Friday, March 11, 2011

A Manifesto for Using Eroticism to Improve the Memory

Maureen Dowd’s op-ed piece in yesterday’s New York Times entitled “Sexy Ruses to Stop Forgetting to Remember” was interesting. It was about a book written by a young man, Joshua Foer, called “Moonwalking with Einstein: The Art and Science of Remembering Everything.” He comes from a family of writers. I remember (without arousal) his brother Jonathan Safran Foer’s book “Everything Is Illuminated” very well. It was the story of a young man who journeyed to the Ukraine to find the woman who saved his grandfather’s life during the Nazi liquidation of his shtetl. It was made into a movie and it seems like Joshua’s will also.

Jonathan Safran Foer is a wonderful writer and if Joshua has his genes (why not?) the book must be good.It sounds fascinating and rightly so: it seems to provide a guidebook during our short-attention-span era of Twitter, constant Blackberry missives and the deluge of information that keep us from remembering. To quote her:

Our hunger-gatherer brains are swamped in a Twitter-blogger world.


Young Mr. Foer had a mentor:

Memory grand master Ed Cooke, a young Brit who claims to have an average recall, teaches Foer some strategies. If you have a lot to remember, you put the items through a path throughout a familiar place, like your childhood home. Imagine a person performing an act on an object. And try to throw in something lewd and bizarre. If you need to remember to get cottage cheese, picture a tub of cottage cheese at the front door and visualize Claudia Schiffer swimming in it.”


Ms. Schiffer is a gorgeous model and ripe for any erotic imagination. Even David Copperfield probably used her as memory tricks in his magic acts. But then the memory concept seems to move away from eroticism to simply bizarre. Think Woody Allen’s movie, “Everything You Ever Wanted to Know About Sex,” and the scene with Gene Wilder and his love object.
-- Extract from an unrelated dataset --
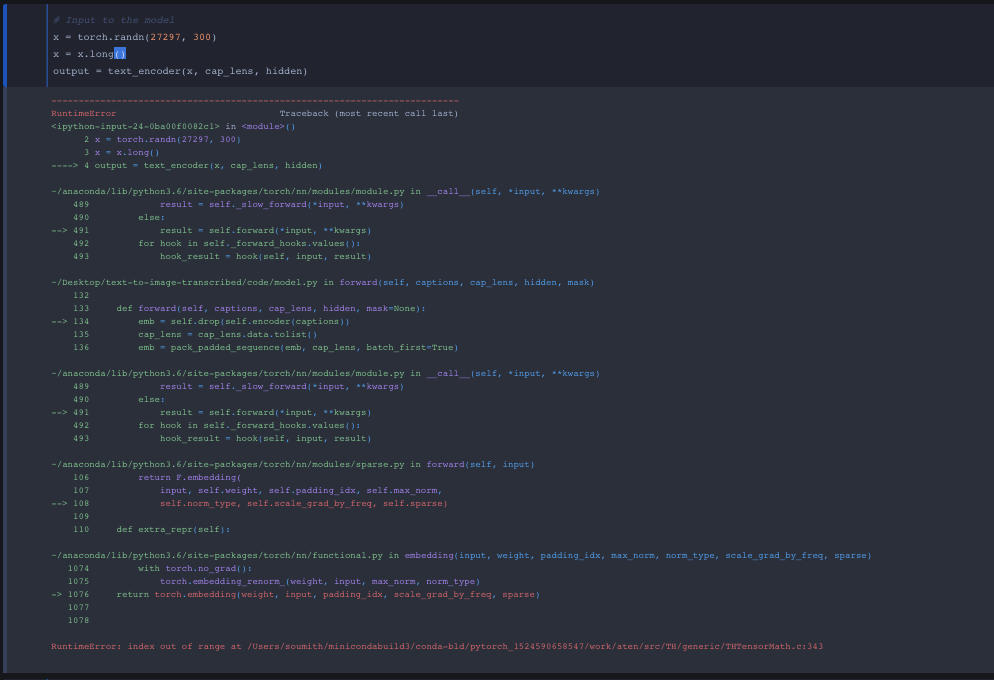
Task: Click line 1075 torch.embedding_renorm_ call
Action: tap(319, 581)
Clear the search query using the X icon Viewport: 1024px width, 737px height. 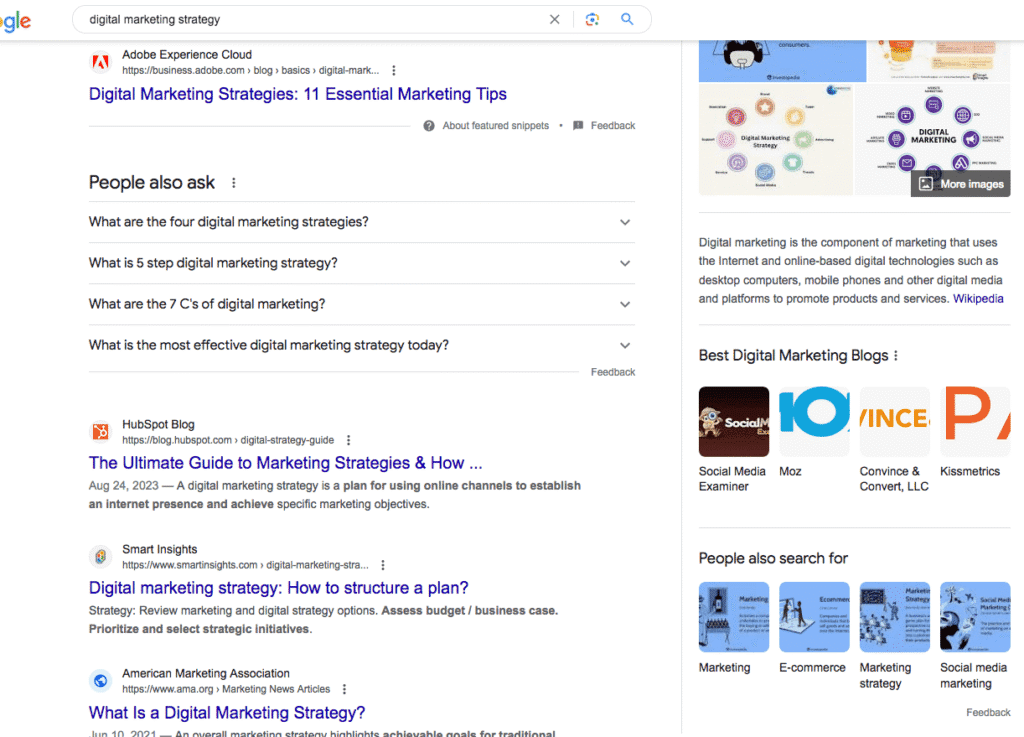click(x=554, y=19)
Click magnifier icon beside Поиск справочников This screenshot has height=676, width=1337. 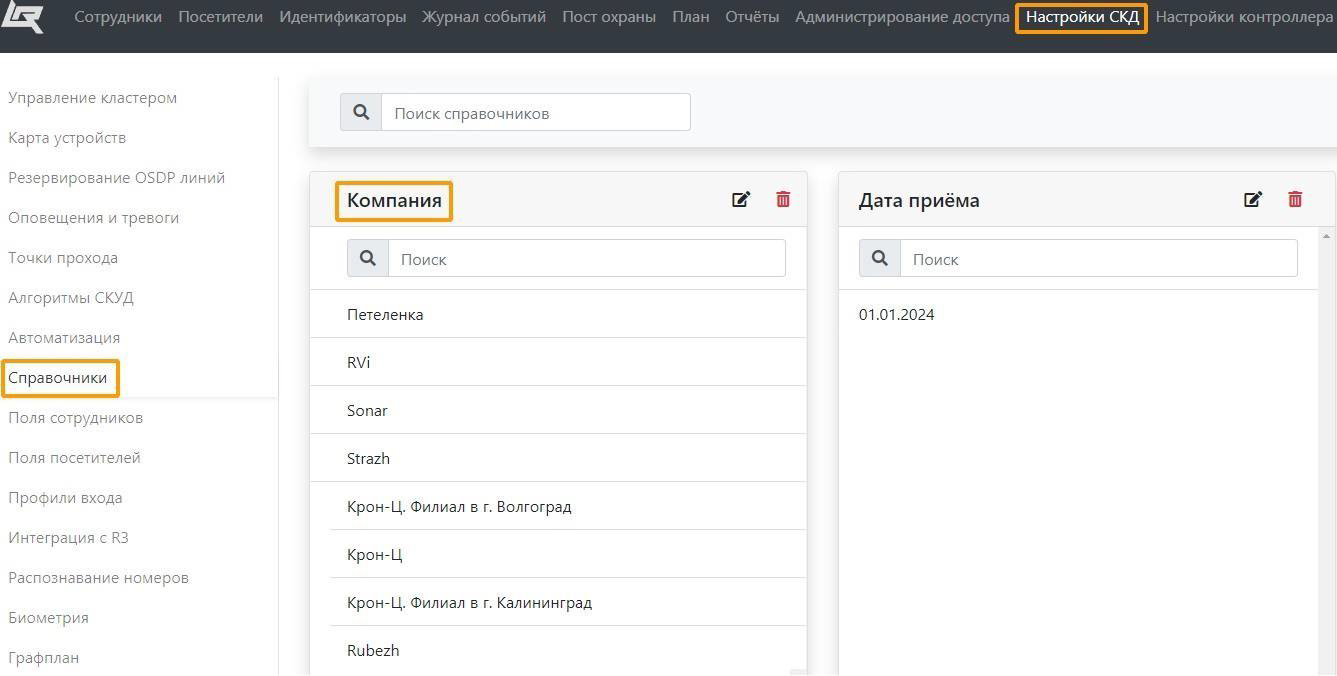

”The technique [Mr. Foer] writes, “invariably meant inserting family members into scenes so raunchy that I feared I was upgrading my memory at the expense of tormenting my subconscious. The indecent acts my own grandmother had to commit in the service of my remembering the eight of hearts are truly unspeakable…”


I’m no psychology expert, but maybe imagining your own grandmother in erotic acts requires more time on the psychoanalyst’s couch, not the casting couch.

But hey, any porthole in a storm. Whatever helps the young people remember better despite the multitude of distractions is a godsend.